What you are asked to do:
Check every line of the material below for the string "calendar", and return the ones that have it.

Dataset extract:
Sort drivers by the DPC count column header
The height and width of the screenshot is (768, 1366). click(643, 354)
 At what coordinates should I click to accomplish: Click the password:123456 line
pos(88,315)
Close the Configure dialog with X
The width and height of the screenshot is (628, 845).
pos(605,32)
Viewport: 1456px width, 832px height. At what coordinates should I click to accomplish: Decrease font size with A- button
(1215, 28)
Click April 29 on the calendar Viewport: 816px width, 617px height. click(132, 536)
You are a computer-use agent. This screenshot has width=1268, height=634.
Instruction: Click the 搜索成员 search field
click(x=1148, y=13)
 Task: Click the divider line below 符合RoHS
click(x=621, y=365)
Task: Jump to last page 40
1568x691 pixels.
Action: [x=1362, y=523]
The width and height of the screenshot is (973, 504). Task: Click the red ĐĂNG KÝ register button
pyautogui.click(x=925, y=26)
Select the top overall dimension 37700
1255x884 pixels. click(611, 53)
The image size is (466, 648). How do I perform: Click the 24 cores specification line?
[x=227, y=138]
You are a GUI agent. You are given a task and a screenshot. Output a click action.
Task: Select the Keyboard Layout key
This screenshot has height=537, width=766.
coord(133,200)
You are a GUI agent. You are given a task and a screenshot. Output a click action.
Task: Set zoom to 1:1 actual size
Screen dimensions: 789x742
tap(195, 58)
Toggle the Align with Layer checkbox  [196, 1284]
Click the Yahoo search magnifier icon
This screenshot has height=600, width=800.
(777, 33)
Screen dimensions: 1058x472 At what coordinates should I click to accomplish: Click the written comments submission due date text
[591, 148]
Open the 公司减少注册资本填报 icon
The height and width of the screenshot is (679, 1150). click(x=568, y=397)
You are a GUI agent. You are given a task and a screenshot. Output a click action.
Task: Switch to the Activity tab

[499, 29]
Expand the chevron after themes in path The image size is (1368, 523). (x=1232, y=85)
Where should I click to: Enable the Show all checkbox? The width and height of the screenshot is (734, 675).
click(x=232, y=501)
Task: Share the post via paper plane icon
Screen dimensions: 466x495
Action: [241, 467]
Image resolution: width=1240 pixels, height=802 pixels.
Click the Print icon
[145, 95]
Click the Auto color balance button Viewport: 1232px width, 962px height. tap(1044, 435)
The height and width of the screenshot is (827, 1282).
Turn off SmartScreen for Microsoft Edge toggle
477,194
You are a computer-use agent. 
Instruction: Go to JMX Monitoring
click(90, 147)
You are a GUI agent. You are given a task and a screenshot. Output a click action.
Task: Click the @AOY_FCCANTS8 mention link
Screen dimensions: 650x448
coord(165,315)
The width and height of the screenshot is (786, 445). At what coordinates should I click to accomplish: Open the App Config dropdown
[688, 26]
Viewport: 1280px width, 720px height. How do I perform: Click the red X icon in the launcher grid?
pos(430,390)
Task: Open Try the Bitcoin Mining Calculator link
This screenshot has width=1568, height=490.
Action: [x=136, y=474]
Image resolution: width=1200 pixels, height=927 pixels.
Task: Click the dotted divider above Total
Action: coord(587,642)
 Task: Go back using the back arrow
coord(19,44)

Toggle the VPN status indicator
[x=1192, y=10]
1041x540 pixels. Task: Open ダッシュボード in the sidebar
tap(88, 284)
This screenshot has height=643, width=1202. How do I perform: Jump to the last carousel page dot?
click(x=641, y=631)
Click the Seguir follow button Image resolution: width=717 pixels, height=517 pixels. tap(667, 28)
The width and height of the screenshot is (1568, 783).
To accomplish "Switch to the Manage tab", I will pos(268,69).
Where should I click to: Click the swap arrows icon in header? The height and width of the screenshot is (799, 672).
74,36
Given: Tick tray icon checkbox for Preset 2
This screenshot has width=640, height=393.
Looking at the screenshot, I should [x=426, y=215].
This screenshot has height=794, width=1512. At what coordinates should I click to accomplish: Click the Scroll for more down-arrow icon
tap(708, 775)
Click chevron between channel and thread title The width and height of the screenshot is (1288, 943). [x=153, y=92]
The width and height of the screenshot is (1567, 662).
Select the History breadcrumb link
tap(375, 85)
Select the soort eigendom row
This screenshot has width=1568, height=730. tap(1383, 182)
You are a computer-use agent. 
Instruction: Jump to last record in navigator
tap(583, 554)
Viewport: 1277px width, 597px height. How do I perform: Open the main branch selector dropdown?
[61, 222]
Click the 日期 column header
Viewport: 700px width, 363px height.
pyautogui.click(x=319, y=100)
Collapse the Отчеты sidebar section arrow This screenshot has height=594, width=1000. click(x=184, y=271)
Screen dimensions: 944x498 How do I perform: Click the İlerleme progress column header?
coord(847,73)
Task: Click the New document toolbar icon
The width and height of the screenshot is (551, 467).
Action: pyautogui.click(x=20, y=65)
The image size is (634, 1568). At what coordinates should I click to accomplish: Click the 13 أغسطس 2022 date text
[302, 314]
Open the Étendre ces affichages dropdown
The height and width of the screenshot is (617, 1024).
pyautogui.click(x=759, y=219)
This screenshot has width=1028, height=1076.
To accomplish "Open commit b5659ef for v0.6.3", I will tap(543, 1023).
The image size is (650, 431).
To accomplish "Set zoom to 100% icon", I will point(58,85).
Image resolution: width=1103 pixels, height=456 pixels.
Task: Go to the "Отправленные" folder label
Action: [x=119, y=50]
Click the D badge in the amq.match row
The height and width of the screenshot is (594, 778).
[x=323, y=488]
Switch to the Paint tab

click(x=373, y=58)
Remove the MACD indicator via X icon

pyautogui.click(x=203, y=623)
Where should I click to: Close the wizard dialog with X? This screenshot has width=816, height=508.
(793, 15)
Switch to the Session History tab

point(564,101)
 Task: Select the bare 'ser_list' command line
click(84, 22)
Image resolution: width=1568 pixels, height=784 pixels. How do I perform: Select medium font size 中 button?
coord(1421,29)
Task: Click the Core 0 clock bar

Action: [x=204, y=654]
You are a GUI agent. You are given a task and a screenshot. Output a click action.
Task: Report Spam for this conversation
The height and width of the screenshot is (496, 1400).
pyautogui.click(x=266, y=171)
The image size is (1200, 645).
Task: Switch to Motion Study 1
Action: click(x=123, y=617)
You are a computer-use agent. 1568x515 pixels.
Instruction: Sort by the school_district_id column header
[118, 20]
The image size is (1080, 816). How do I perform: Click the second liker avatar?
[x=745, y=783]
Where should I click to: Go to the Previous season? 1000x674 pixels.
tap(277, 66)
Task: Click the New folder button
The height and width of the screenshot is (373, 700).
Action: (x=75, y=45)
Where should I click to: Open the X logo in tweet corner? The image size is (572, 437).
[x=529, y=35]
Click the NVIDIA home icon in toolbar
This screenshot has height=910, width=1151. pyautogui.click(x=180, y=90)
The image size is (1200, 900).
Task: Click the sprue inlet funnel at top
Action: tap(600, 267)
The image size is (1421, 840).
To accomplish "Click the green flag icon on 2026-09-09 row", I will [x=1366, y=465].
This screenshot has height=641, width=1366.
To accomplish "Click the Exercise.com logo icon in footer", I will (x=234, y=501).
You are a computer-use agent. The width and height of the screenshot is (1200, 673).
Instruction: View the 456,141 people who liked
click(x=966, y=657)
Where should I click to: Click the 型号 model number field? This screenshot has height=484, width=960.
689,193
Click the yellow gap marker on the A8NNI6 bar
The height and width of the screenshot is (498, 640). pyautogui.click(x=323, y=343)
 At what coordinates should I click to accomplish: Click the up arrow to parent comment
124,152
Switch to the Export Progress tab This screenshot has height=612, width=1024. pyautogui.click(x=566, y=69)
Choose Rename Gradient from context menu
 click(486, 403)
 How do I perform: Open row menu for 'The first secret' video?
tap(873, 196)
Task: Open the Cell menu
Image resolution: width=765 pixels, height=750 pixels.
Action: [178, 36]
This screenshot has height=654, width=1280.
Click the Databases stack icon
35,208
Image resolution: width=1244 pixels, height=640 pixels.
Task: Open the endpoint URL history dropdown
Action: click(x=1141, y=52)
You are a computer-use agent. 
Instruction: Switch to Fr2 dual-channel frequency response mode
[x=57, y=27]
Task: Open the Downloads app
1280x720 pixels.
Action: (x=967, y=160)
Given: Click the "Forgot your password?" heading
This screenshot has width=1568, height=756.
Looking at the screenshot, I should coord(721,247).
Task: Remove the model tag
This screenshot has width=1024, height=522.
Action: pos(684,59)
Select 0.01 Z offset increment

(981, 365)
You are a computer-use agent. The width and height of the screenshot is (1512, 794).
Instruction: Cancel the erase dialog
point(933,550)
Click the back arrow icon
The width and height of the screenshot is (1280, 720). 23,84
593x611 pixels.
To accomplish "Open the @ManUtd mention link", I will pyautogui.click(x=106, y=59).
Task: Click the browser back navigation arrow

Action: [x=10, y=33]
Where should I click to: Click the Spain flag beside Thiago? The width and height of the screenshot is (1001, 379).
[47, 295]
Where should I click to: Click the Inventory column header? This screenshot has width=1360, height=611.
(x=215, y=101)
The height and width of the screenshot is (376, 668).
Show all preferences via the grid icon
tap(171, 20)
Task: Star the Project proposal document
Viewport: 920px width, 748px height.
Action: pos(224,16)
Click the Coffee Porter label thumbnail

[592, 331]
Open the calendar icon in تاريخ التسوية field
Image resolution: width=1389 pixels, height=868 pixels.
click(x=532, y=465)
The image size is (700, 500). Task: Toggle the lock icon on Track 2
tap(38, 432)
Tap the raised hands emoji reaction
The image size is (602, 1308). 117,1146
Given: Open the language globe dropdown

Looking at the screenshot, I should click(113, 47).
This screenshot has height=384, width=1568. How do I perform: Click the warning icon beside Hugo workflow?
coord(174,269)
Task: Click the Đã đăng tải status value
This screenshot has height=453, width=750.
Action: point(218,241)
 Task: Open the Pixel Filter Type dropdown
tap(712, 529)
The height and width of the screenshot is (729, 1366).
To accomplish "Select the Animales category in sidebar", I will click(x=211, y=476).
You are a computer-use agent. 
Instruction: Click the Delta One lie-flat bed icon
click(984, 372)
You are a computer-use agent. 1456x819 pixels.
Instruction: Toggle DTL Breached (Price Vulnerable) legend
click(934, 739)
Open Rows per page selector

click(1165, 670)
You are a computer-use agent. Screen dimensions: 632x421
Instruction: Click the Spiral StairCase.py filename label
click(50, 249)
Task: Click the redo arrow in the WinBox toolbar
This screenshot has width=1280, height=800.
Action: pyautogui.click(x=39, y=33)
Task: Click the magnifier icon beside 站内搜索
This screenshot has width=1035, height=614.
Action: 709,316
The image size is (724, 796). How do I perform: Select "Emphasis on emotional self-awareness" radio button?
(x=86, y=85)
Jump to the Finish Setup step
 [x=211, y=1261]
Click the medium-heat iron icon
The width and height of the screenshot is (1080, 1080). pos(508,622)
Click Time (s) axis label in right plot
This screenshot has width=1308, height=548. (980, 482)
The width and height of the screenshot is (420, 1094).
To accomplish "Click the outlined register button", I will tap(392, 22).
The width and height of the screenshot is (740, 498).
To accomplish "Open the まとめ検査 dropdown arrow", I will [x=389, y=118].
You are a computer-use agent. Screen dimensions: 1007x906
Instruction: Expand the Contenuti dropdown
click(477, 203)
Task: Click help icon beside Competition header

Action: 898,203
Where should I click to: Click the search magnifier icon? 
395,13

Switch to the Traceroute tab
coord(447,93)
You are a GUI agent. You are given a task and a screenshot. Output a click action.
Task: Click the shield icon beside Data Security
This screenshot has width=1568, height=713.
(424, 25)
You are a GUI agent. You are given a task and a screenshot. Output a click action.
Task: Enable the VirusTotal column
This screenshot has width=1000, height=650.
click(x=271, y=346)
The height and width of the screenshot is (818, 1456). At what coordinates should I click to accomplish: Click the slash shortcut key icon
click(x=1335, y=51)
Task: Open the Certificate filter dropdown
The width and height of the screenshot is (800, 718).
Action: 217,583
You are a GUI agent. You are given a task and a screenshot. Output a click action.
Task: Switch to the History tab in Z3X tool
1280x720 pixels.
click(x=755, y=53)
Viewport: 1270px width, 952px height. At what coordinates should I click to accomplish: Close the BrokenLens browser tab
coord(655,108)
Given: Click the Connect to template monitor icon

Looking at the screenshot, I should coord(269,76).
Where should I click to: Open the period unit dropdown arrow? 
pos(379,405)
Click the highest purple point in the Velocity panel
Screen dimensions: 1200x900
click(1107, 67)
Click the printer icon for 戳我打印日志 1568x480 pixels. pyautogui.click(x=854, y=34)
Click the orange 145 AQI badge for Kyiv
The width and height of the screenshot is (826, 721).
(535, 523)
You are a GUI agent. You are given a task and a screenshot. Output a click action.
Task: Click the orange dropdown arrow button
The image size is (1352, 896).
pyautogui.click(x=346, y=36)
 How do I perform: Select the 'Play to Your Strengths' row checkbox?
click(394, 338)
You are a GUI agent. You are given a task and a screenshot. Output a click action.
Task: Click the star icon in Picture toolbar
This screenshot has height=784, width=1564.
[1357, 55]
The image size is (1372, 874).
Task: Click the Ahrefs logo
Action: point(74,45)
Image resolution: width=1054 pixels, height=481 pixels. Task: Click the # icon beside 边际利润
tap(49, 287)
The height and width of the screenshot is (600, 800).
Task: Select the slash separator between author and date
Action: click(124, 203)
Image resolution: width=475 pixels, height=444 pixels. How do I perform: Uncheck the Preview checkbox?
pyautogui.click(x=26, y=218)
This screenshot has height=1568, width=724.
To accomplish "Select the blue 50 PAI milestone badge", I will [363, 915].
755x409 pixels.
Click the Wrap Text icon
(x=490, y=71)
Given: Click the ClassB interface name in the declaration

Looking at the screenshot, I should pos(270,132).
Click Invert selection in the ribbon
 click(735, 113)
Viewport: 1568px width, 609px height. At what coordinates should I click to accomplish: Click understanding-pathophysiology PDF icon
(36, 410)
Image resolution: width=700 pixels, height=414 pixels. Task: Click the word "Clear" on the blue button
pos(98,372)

Your response:
Click April 29 on the calendar Viewport: 816px width, 617px height. click(132, 536)
Open the calendar icon in تاريخ التسوية field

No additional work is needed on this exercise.